INPUT FOR THIS TASK section start

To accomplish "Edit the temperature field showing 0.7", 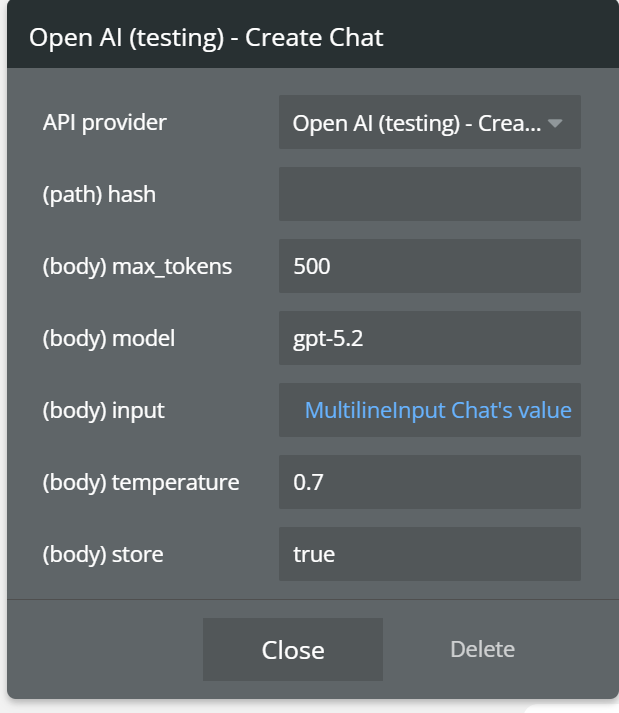I will pos(429,482).
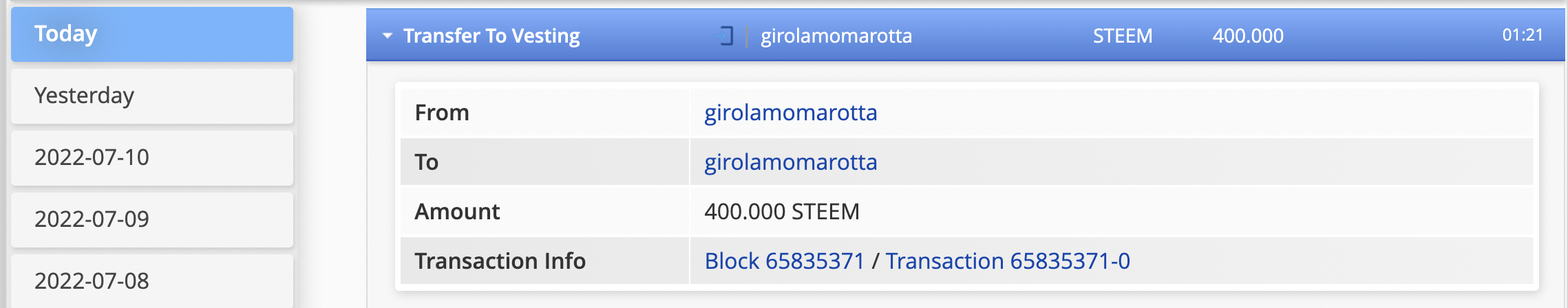Click the Transaction Info row label
This screenshot has height=308, width=1568.
[x=500, y=261]
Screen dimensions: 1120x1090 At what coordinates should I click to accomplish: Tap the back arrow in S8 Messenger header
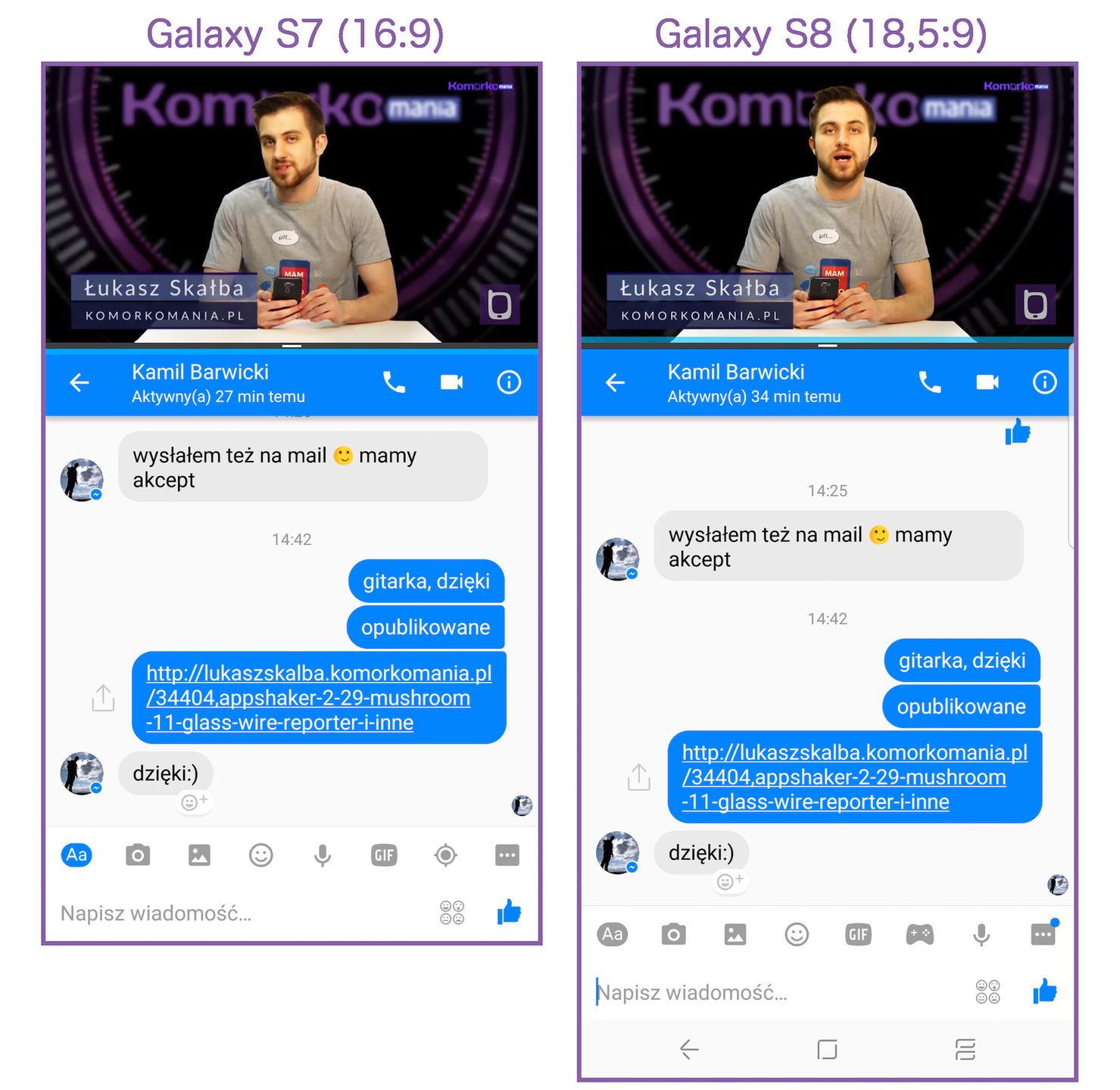[615, 383]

INPUT FOR THIS TASK section end

• **EXERCISE DESCRIPTION**
Only the lines from the one containing "Screen dimensions: 1120x1090" through the last line of the data belong in the copy, both included and reproduced exactly. Pictures do not.

• **WRITTEN RESPONSE**
Screen dimensions: 1120x1090 At what coordinates should I click to accomplish: Tap the back arrow in S8 Messenger header
[615, 383]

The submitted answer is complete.